We arrived at the Hyde Park Marina which is just a tiny marina for small boats (we qualify).  It has no facilities besides a bathroom and a shower... BUT it is only a few miles from the family home of FDR.  According to Google Maps we could easily ride our e-bikes to it.  The dockmaster saw our funny little bikes, with the 12 inch tires and said "no way" can you climb that hill.  So he took us up up up this hill in his truck.  That was really appreciated.  MAYBE the ebikes would have gotten us there but it was certainly questionable.
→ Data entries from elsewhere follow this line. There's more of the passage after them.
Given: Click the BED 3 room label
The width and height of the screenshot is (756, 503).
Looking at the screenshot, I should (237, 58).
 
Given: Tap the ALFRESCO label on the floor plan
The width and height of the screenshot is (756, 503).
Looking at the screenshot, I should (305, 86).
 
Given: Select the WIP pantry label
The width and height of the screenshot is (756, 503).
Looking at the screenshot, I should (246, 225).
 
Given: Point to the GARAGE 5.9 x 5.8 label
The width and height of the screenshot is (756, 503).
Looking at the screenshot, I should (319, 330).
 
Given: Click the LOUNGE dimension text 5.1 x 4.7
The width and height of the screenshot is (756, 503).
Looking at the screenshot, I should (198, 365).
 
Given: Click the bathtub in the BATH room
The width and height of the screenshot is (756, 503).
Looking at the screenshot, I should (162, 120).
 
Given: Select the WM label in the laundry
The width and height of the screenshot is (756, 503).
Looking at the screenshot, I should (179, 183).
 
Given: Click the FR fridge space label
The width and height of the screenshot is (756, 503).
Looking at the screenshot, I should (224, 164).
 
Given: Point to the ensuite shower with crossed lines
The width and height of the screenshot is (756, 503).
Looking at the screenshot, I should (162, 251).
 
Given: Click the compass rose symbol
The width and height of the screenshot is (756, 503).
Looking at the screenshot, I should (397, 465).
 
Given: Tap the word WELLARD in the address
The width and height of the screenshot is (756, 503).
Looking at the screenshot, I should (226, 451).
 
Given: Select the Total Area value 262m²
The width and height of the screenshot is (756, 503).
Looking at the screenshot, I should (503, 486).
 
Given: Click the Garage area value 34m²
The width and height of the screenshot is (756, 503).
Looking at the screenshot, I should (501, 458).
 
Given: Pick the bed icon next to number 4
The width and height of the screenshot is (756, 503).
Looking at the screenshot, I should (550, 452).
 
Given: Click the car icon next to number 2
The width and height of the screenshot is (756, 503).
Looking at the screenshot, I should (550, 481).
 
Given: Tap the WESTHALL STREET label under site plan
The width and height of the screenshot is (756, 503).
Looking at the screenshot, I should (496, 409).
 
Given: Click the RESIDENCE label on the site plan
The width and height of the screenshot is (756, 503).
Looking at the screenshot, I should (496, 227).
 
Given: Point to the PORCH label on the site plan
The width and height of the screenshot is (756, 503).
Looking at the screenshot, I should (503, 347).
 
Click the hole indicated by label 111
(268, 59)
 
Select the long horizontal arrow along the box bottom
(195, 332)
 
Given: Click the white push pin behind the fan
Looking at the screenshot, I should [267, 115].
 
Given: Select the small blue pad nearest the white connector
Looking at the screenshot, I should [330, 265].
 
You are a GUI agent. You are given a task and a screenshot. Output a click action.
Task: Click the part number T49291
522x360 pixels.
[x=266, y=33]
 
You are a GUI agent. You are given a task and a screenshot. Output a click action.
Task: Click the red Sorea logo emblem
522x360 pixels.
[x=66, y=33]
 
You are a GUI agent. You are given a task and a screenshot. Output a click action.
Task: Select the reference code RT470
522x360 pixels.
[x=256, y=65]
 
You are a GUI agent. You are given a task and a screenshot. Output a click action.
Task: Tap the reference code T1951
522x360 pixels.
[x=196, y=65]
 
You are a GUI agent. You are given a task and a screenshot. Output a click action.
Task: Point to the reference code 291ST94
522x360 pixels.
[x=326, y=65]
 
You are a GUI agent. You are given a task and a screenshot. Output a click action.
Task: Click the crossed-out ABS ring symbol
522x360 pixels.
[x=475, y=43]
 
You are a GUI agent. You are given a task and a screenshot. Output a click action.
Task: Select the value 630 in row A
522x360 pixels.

First off, we sat and had a heart to heart with Franklin and Eleanor about our current political climate

Then we joined a ranger for the tour of the home... which had been in FDR's family for a couple of generations.  We even saw the room where he was born.  This was actually his mother's home and she ruled here but FDR loved it so that he visited here as much as he could . Eleanor didn't love it too much (two strong women living in the same home was a problem), so they built a cottage about 4 miles down the road for her to have her own retreat.  Interesting marriage for sure.  I've read several books on these two and they sure were fascinating personalities.



View off the back patio... out onto the Hudson in the distance.. way DOWN the hill

Even the barn was ELEGANT


Burial site in the rose garden next to the home




We then toured the presidential library which was designed and built by FDR towards the end of his second term... thinking he would retire then.  Inside we saw many exhibits of all of his challenges but what was especially unique was seeing his actual office where he worked during the rest of his presidency.  He invented the idea of a presidential library and all presidents since him now have them.  The exhibits were fascinating and very well done.  It makes me want to visit other presidential libraries.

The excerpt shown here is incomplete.